Extracted text:
──────────────────────────────

Friday, 11 November 2005
A Year in the Life – a qualitative perspective on a London Foundation Trust’s Governors
When M-A-C reviewed the available evidence on Foundation Trust Governors the King's Fund year-long study of the Governors at Homerton Foundation Trust was still awaited. Now that it is published, Putting Health in Local Hands: early experiences of Homerton University Hospital NHS Foundation Trust, M-A-C has considered it and we hope this review will be seen as an extension of the evidence review itself.
We need to state an interest in the topic since we worked with the Homerton Governors over the same period as Richard Lewis. We had an input into the Governors' development programme as well as conducting a small attitude tracking survey over the period. We therefore have a stake in whether or not the Governors learned and progressed over the period.
Put the latest King's Fund qualitative essay side by side with the Foundation Trust Network's recent publication NHS Foundation Trusts: making a difference (October 2005 links to PDF report) . You can't help but compare what is said about the Governors during their first year of operation at the Homerton Foundation Trust and the upbeat report on Governors in the FTN publication. Perhaps this is to be expected, since one of the key messages from the Kings's Fund study is that a year is just not enough time to see much substantive change that would show Governors making a positive difference. We agree: this is a snapshot of "early experiences" in just one Foundation Trust.
To get the bigger picture, what is needed is both qualitative work and a quantitative and chronological framework within which to set anecdotes and personal views so that changes in attitude, activity and output over time can be judged. Letting Governors "speak for themselves" was necessary and useful but we need data to help understand the actions the Foundation Trust could now take on the findings of the year-long study.
Methodology
Three questions are posed:
- What role or roles have been adopted by Homerton Hospital's governors?
- To what extent have foundation trust governors shared power within the decision-making structures of Homerton Hospital?
- What impact, if any, have governors had on the management of Homerton Hospital?
Did the study answer the questions? The questions were formulated before the interviews. They shaped the outcome of the study to the extent that they go beyond the simple description of roles and make judgements and seem to offer conclusions on the impact the Governors have had. Yet as the authors of the report say themselves, the data collected are not a proof of success or failure. More and different work remains to be done - perhaps by the Foundation Trust Network - to build on this early project.
Fifty-five interviews were held with 19 interviewees, but only 15 were Governors, in three rounds of interviewing (June/July 2004, October/November 2004 and April 2005) and observation of five Council of Governors meetings. There are 27 Governors at the Homerton. The untapped views of the other 12 governors could have changed the overall conclusions. Categorising and correlating Governors' views with their constituencies would have given another level of insight.
How was the transcribed interview data used? No particular methodology is stated and we do not know from the quotations who said what when. This approach does not produce a linear study: what Governor A said initially and then six months later about he same topic is important if we are to get an understanding of how the views of a number of Governors evolved through the year. As it stands, the interviews could all have taken place at the end of the 12 months and reached much the same conclusions.

──────────────────────────────

Data listing:
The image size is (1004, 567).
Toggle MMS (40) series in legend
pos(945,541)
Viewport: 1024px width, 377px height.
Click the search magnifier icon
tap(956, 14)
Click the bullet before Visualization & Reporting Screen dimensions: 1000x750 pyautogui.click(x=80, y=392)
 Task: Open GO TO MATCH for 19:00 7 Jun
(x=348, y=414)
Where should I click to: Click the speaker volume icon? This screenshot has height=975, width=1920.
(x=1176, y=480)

──────────────────────────────

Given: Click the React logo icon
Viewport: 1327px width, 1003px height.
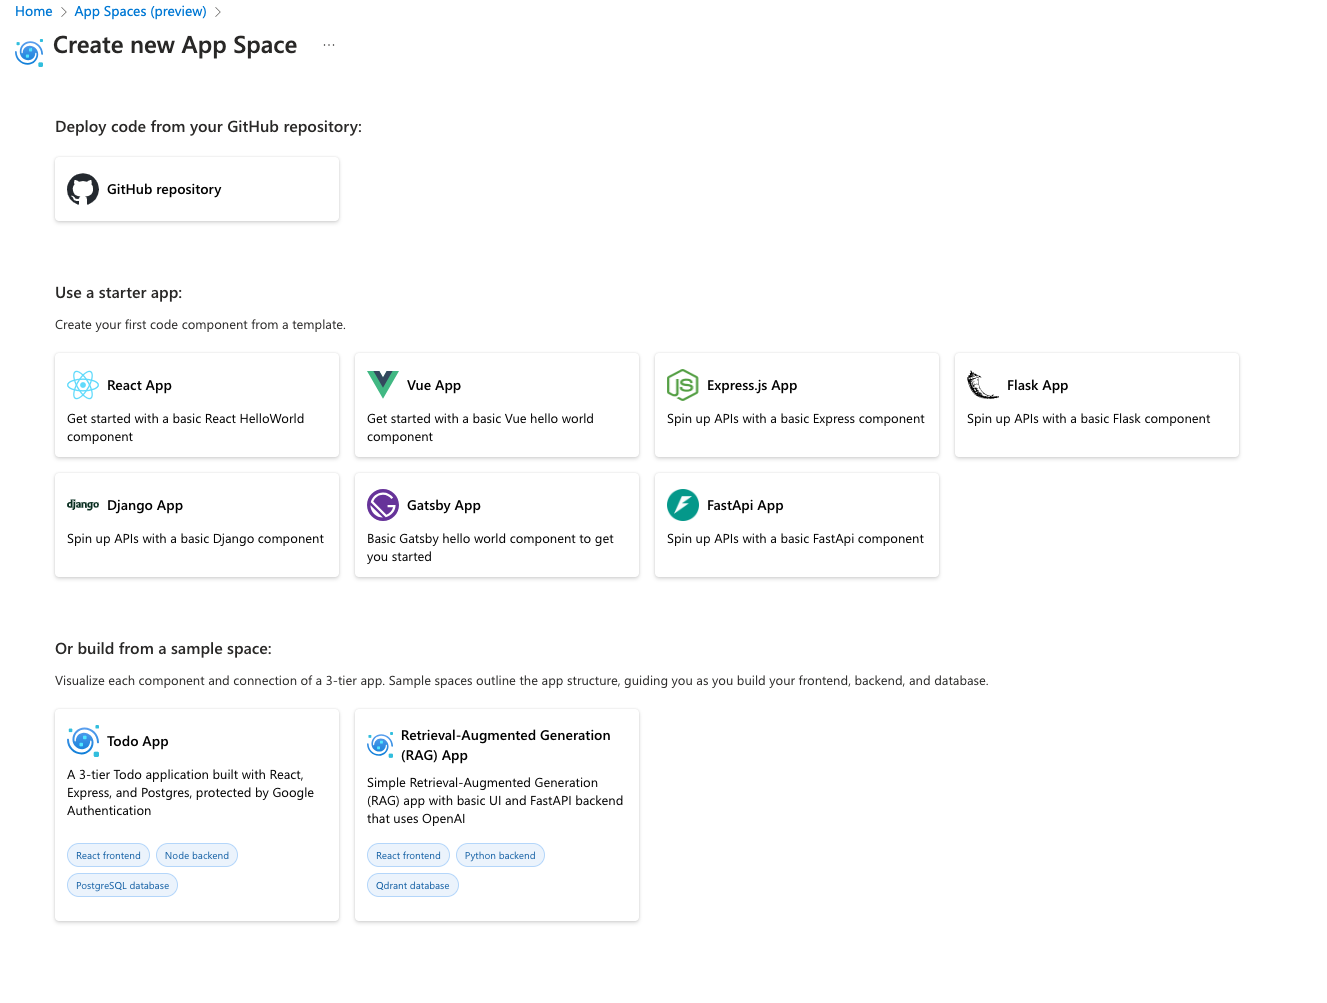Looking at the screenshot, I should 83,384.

──────────────────────────────

Instructions:
1: Answer these questions from the Homerton Governors review.
(a) How many Governors are there at the Homerton?
(b) How many interviews were held, and with how many interviewees?
(c) In which month and year was the Foundation Trust Network's publication issued?
2: Decide whether each statement agrees with the Homerton Governors review. Answer yes or no, quoting the words of the review that settle it.
(a) The study included observation of Council of Governors meetings.
(b) M-A-C had no involvement with the Homerton Governors during the period studied.
(c) The report's authors say the data collected prove the Governors' success.
3: Transcribe everything in the Homerton Governors review from "Did the study" down to "this early project.".
The entries are separate material, unrelated to the Homerton Governors review.

Answers by item:
1:
(a) There are 27 Governors at the Homerton.
(b) Fifty-five interviews were held with 19 interviewees.
(c) October 2005.

2:
(a) Yes: "observation of five Council of Governors meetings"
(b) No: "we worked with the Homerton Governors over the same period as Richard Lewis"
(c) No: "the data collected are not a proof of success or failure"

3:
Did the study answer the questions? The questions were formulated before the interviews. They shaped the outcome of the study to the extent that they go beyond the simple description of roles and make judgements and seem to offer conclusions on the impact the Governors have had. Yet as the authors of the report say themselves, the data collected are not a proof of success or failure. More and different work remains to be done - perhaps by the Foundation Trust Network - to build on this early project.